Ben Brantley, NYTimes: "This intoxicating and sobering vision of an American future, set during a day-after-tomorrow apocalypse, isn't just some giddy head trip, either. It has depths of feeling to match its breadth of imagination. At the end of Steve Cosson's vertiginous production, which opened on Sunday night atPlaywrights Horizons, you're likely to feel both exhausted and exhilarated from all the layers of time and thought you've traveled through."

Joe Dziemainowicz, NY Daily News: "[In the second act] Jumping ahead seven years, a ragtag theater group reenacts the patched-together "Cape Feare" episode of the cartoon - commercials included. A deadly turn cleverly sets up Act II, which leaps forward 75 years. By that time "Cape Feare" has evolved into an elaborate spectacle with songs, choreography (by Sam Pinkleton), angels, a devil and pageantry. What to say when an animated pop-culture parody assumes do-it-yourself near-religious dimensions? Amen. Or, better, d'oh."

Frank Scheck, The Hollywood Reporter: "Unfortunately, the cleverness of the ideas in Anne Washburn's truly bizarre comedy wears thin rather quickly. This exploration of the need for storytelling, and the ways in which tales are inevitably altered by the passage of time, quickly gets bogged down in self-conscious artificiality.The play's theme is a common one for the inventive theater company The Civilians (Gone Missing, This Beautiful City), who developed it originally and whose artistic director Steve Cosson has staged the piece."

Robert Feldberg, NorthJersey.com: ""Some of the scenes in "Mr. Burns" are a touch too long, but in the presence of such stimulating theater, that's a tiny quibble."

Matt Windman, amNewYork: "Mr. Burns, A Post-Electric Play" is essentially a thesis statement on the storytelling tradition and how pop culture can morph into legend over the course of time. It is thought-provoking and imaginative but, by the same token, tedious, heavy-handed and unapologetically creepy."

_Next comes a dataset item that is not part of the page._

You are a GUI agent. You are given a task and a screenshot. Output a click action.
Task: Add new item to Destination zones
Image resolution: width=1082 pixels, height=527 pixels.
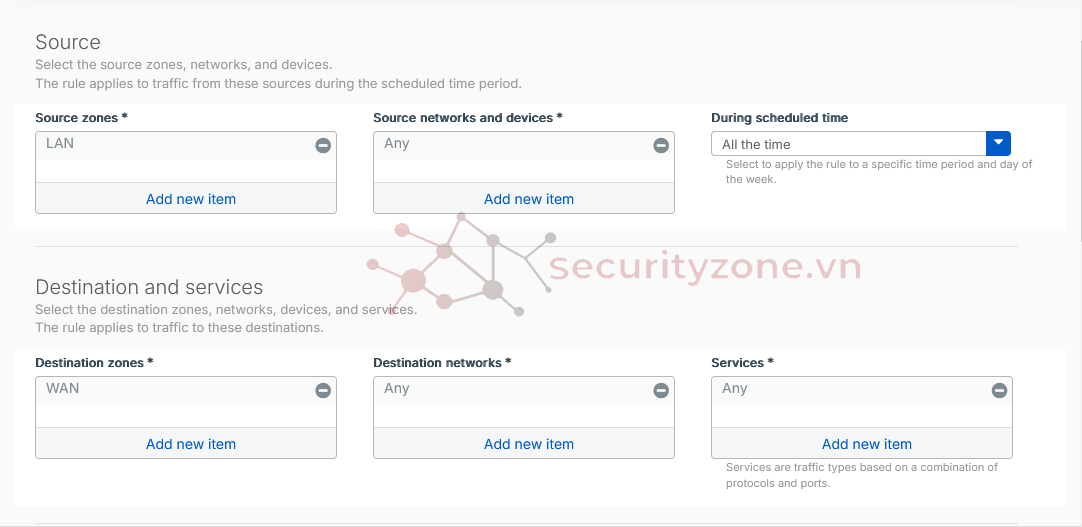pos(191,444)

Marilyn Stasio, Variety: "It may be entirely logical that the theater of the future should function like the ceremonial theater of ancient times, as the religious altar where high priests lead the congregation in sacramental worship of mythic gods and their holy words. (Rock concerts and sci-fi conventions are nothing if not religious ceremonies.) But Washburn promised much, much more and settled for a song and dance."